[Saved entries]
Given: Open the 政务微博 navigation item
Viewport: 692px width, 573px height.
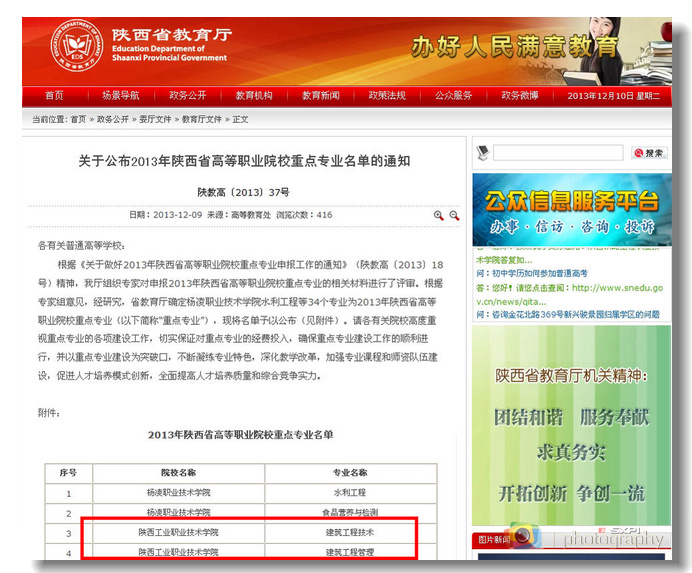Looking at the screenshot, I should (x=520, y=96).
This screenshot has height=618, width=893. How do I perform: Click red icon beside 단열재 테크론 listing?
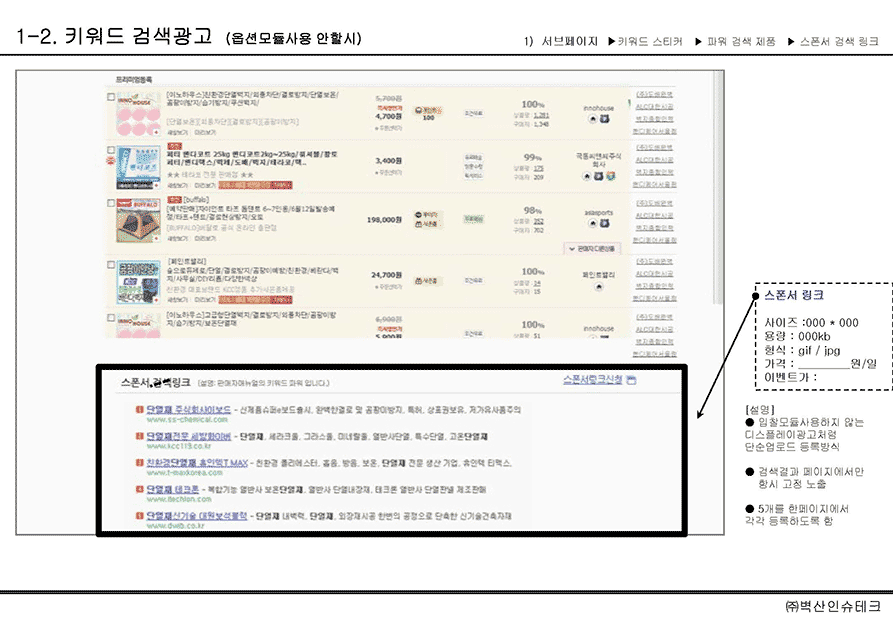(139, 489)
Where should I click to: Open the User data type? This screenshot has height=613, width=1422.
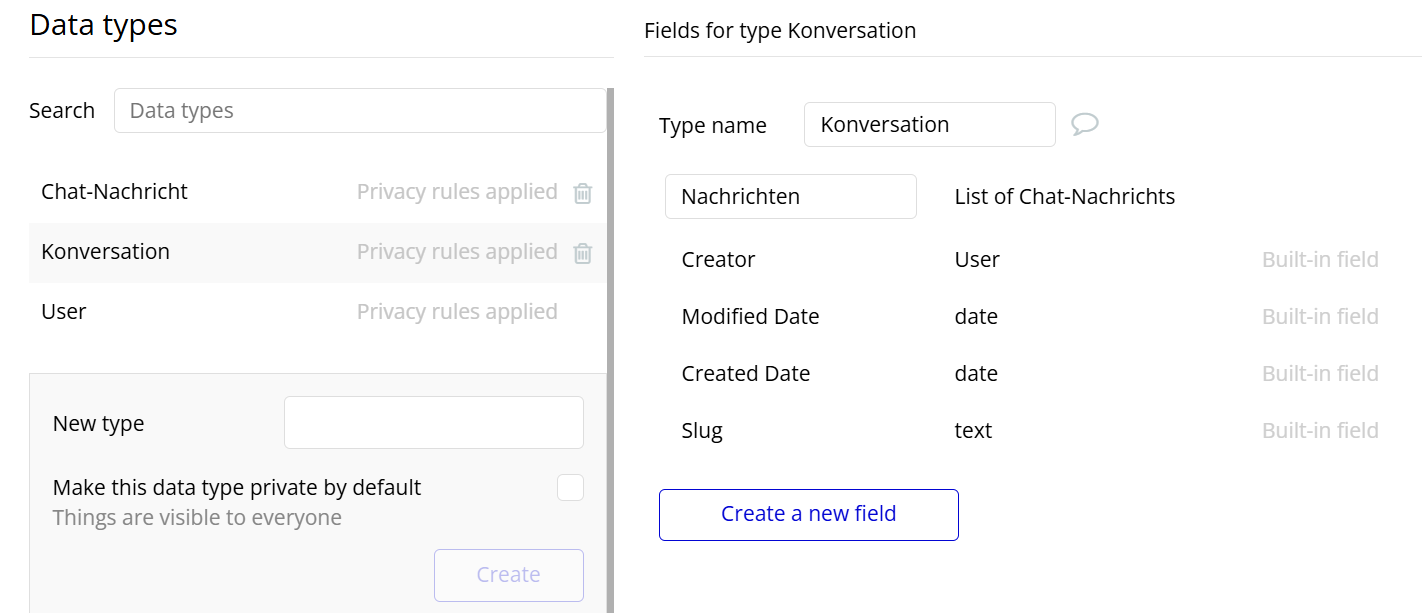point(64,312)
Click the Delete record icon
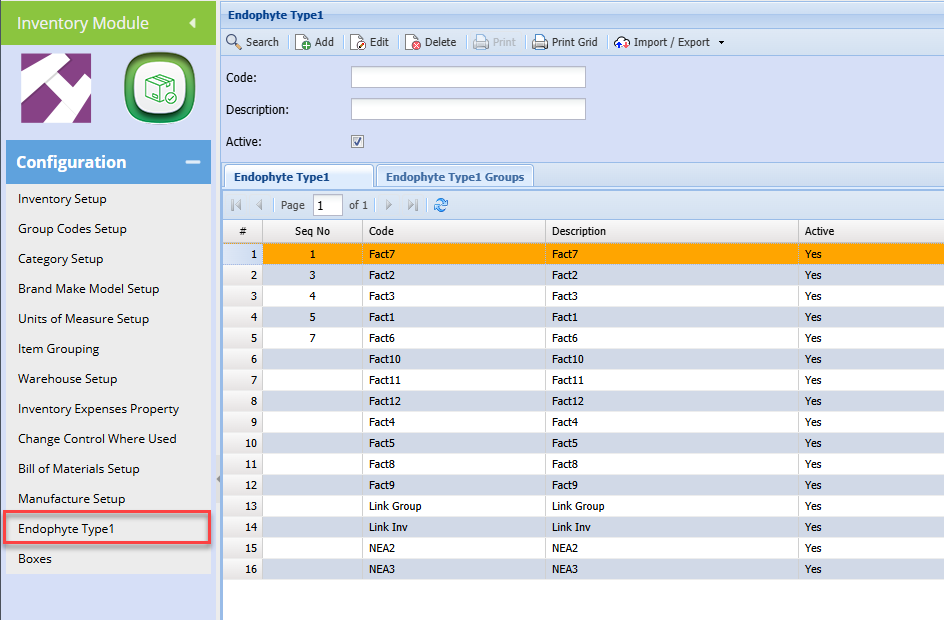944x620 pixels. point(413,42)
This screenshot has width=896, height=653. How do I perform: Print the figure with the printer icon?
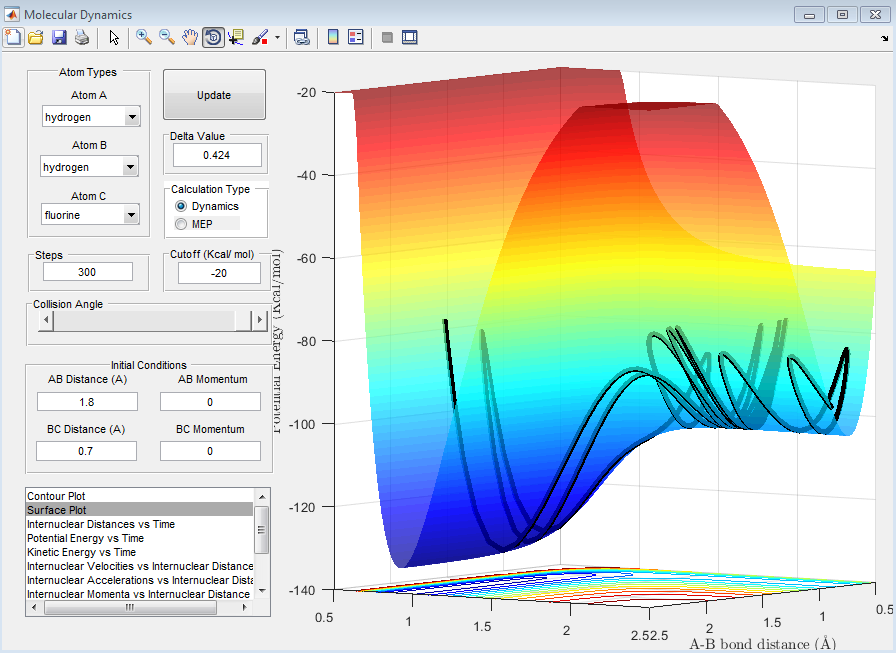tap(82, 37)
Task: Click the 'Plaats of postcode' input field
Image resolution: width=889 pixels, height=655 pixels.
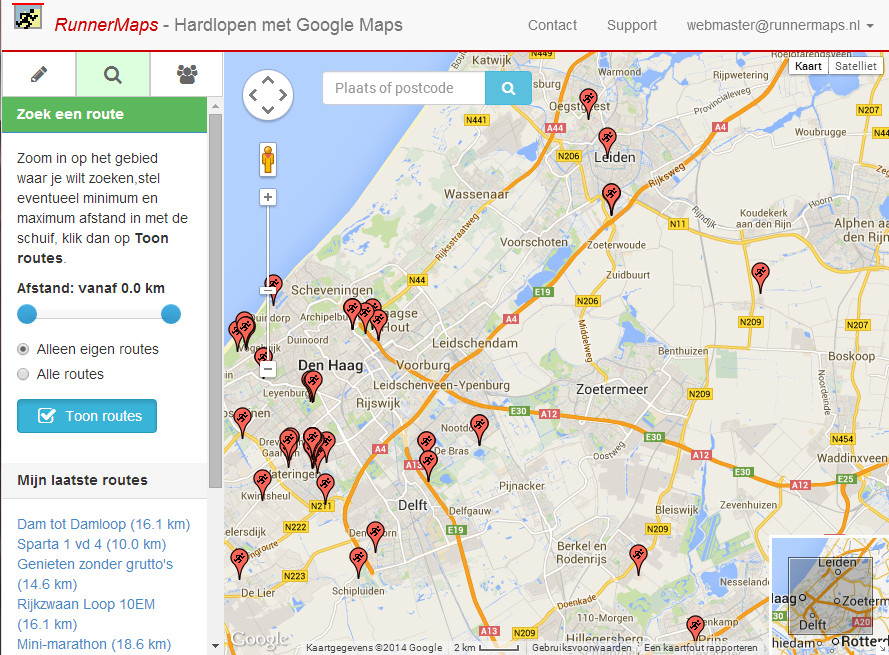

■ Work order
Please transcribe exactly the part of the records that opens with the line containing "This screenshot has height=618, width=893." and closes with the line containing "Task: Click the", both ends included, and leave out the pictures.

■ Reply
This screenshot has height=618, width=893. How do I perform: Click red icon beside 단열재 테크론 listing?
(139, 489)
Where should I click to: Open the User data type? This screenshot has height=613, width=1422.
point(64,312)
Click the Delete record icon
944x620 pixels. point(413,42)
This screenshot has width=896, height=653. How do I perform: Print the figure with the printer icon?
tap(82, 37)
Task: Click the 'Plaats of postcode' input field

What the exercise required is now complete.